Given request: Render the lines from the one with "Task: Select the Carrier 2 shape" to the one with "Action: (x=237, y=676)" as a JSON list of strings, one string per line, leaving out blank lines.
— Begin —
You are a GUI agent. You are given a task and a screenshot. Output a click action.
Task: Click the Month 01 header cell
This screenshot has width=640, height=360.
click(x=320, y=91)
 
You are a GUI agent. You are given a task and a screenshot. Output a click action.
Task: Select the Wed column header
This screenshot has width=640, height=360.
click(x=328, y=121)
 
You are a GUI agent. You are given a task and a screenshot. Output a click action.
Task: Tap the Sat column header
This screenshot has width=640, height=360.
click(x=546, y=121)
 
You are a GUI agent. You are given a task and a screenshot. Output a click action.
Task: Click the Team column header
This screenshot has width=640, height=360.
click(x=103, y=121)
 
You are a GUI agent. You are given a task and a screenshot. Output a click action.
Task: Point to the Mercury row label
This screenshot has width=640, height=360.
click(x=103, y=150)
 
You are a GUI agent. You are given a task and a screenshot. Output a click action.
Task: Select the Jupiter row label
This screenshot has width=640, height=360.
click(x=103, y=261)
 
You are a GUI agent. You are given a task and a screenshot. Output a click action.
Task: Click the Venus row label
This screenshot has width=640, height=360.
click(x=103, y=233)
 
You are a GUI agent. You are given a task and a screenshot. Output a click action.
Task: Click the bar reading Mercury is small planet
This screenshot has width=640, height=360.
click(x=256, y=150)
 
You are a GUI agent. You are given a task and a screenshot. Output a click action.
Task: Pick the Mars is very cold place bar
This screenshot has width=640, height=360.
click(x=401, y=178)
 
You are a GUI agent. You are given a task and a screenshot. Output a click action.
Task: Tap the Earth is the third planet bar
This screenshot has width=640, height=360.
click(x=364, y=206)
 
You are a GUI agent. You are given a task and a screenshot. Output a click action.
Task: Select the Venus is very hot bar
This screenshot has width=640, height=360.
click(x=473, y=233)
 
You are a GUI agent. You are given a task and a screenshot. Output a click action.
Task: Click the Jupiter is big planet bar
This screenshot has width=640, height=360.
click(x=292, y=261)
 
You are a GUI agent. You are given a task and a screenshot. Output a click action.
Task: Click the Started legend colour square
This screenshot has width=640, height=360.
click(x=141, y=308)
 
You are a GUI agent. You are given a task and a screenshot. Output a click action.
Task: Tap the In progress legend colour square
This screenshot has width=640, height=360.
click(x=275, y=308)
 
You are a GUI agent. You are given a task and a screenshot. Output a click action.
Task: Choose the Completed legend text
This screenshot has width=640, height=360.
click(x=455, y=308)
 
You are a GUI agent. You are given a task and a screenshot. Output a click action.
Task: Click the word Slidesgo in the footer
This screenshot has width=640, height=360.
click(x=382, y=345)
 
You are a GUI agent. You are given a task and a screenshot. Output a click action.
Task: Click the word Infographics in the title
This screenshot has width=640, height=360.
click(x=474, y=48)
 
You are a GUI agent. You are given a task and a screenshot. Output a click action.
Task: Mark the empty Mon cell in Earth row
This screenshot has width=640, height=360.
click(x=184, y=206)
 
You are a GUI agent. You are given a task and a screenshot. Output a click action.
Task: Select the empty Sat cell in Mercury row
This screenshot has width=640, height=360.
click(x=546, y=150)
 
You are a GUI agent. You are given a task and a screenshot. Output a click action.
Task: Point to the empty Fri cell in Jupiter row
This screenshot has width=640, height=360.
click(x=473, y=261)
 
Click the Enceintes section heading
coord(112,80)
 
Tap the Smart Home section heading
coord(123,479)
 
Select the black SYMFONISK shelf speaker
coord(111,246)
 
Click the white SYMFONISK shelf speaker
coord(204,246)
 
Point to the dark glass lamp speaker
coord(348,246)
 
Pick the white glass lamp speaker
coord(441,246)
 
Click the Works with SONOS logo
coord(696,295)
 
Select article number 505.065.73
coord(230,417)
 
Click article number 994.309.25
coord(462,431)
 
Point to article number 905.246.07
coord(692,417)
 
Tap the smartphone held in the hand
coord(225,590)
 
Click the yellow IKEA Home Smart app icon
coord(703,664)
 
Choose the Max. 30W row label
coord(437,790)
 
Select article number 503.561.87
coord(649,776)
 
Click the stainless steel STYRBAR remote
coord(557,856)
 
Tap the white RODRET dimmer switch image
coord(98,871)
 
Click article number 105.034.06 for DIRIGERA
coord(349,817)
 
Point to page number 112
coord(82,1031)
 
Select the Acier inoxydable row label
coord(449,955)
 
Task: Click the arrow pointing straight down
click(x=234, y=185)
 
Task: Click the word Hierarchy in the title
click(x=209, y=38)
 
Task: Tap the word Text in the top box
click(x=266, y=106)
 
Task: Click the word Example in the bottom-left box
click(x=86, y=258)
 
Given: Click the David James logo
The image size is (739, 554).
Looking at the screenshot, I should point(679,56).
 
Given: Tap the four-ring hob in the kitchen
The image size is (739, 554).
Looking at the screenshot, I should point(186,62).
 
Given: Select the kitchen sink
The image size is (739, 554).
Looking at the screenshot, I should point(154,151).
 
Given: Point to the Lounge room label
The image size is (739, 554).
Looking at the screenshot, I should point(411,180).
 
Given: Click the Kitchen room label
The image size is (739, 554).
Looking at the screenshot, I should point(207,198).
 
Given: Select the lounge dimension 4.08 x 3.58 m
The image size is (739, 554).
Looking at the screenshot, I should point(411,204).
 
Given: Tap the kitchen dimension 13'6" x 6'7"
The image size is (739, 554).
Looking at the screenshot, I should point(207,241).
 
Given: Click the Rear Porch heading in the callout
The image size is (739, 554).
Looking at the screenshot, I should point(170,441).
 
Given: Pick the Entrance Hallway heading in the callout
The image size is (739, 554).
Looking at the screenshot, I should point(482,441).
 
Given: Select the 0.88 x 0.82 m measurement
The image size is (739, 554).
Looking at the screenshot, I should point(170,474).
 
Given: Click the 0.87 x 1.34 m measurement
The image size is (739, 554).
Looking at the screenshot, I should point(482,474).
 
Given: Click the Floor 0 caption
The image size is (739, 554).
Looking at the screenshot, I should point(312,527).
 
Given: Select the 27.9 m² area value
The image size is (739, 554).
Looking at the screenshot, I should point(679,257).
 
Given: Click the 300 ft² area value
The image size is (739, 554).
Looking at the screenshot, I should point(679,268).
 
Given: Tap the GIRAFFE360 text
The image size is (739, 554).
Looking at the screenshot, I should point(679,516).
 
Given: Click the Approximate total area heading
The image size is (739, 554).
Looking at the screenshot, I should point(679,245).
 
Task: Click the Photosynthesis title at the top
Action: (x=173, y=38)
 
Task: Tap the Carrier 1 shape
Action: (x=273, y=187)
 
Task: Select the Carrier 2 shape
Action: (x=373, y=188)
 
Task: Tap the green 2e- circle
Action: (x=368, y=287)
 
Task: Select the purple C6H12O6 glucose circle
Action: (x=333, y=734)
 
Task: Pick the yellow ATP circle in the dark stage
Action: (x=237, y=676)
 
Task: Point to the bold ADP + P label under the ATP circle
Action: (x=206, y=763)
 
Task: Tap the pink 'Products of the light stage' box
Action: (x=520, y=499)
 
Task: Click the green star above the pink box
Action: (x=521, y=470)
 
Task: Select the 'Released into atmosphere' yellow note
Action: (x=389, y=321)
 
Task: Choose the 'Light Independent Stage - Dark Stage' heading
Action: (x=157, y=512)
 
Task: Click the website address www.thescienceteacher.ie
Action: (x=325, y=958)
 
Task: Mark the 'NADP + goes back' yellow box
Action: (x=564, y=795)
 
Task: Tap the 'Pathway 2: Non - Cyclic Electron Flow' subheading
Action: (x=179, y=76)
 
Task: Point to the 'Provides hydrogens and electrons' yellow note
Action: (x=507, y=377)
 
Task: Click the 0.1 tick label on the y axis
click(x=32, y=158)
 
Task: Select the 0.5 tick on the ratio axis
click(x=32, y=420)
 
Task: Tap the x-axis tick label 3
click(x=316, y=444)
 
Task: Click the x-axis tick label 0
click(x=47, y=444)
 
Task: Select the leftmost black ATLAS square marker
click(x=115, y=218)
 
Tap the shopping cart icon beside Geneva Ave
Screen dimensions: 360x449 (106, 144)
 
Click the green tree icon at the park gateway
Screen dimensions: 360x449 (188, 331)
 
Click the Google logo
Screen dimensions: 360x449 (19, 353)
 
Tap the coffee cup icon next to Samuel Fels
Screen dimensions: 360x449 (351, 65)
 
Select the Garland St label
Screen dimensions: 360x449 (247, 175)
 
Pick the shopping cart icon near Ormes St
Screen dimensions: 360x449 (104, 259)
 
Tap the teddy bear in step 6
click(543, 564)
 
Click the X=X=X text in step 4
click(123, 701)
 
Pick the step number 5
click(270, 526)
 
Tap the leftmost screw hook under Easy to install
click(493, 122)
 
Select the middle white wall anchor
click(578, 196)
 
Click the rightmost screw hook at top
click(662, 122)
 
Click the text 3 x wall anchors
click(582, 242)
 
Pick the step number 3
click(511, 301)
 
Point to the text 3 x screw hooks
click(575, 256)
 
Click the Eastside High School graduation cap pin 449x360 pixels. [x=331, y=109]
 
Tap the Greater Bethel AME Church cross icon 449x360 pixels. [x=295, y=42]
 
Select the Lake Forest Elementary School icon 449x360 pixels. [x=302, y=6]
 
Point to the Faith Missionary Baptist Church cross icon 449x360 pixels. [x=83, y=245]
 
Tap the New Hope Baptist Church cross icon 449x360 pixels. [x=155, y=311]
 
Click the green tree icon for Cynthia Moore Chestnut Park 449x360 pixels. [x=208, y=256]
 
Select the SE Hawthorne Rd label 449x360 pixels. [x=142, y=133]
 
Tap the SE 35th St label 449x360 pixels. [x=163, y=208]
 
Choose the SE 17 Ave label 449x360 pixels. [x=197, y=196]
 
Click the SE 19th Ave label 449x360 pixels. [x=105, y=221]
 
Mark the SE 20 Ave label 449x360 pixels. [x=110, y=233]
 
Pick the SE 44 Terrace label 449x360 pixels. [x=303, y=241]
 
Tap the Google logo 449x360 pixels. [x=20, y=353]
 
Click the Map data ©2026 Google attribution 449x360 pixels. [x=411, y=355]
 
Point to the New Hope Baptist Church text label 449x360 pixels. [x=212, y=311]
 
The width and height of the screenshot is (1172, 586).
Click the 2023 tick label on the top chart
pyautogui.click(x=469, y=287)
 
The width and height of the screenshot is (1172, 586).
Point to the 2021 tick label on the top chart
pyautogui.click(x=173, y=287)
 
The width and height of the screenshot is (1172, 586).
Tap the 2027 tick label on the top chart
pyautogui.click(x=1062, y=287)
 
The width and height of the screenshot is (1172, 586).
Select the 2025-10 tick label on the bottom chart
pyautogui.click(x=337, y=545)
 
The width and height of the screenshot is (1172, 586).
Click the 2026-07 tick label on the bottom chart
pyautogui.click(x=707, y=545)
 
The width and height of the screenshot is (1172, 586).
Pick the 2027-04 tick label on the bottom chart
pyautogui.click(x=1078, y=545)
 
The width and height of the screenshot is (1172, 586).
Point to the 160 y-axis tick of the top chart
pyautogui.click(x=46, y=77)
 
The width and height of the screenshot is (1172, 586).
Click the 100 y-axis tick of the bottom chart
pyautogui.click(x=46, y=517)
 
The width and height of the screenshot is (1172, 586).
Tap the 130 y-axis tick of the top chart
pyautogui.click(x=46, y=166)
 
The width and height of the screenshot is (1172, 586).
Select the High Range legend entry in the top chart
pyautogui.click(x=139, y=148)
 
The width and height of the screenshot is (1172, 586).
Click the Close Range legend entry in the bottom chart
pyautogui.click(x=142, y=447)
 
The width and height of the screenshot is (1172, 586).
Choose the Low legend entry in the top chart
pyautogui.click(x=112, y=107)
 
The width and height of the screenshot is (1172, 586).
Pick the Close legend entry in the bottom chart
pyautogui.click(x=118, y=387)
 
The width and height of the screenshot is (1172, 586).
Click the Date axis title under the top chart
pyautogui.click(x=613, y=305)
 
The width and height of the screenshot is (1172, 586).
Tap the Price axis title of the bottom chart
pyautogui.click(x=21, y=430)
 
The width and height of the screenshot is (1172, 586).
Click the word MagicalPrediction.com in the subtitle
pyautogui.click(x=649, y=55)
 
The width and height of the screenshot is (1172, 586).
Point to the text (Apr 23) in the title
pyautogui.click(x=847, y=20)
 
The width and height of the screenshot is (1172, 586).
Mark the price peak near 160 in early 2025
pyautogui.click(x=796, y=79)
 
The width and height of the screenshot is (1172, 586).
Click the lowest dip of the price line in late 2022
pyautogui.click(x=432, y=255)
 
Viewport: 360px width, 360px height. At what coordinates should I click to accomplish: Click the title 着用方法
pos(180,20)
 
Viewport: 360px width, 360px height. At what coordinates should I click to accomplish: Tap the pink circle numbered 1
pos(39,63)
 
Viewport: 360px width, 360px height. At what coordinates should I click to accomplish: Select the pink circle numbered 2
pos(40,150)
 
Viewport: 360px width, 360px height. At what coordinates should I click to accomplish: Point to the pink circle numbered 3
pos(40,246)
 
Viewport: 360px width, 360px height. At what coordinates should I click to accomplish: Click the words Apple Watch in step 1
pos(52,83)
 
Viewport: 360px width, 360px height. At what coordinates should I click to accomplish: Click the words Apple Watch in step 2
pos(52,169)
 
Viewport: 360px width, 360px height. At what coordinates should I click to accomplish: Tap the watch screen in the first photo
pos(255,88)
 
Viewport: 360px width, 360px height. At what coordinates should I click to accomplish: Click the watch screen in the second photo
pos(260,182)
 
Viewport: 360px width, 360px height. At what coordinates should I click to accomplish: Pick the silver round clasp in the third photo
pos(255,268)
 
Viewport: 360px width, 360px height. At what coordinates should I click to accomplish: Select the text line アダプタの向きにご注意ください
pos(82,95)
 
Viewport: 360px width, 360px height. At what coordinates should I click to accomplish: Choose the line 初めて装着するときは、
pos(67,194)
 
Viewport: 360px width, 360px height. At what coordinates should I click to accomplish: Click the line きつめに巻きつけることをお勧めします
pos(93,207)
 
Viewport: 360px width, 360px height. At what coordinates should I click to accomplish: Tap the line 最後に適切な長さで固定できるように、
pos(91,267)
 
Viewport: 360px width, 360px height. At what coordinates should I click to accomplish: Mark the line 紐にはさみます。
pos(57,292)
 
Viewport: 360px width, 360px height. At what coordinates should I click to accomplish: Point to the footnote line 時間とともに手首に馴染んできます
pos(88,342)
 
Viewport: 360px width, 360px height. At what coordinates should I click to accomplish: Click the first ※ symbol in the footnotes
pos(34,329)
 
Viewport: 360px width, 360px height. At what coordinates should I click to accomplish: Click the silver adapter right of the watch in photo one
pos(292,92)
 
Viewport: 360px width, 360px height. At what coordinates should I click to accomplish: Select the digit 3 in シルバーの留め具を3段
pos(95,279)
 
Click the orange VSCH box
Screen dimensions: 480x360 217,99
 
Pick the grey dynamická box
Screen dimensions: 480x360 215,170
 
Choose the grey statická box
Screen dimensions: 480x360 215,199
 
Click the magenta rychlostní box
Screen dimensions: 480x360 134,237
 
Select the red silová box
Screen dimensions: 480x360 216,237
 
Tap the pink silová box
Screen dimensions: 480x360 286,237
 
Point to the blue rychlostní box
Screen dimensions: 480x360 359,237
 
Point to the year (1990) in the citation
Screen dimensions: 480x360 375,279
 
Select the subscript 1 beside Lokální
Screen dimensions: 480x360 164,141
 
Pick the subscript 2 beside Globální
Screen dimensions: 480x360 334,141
— End —
Expected answer:
[
  "Task: Select the Carrier 2 shape",
  "Action: (x=373, y=188)",
  "Task: Tap the green 2e- circle",
  "Action: (x=368, y=287)",
  "Task: Select the purple C6H12O6 glucose circle",
  "Action: (x=333, y=734)",
  "Task: Pick the yellow ATP circle in the dark stage",
  "Action: (x=237, y=676)"
]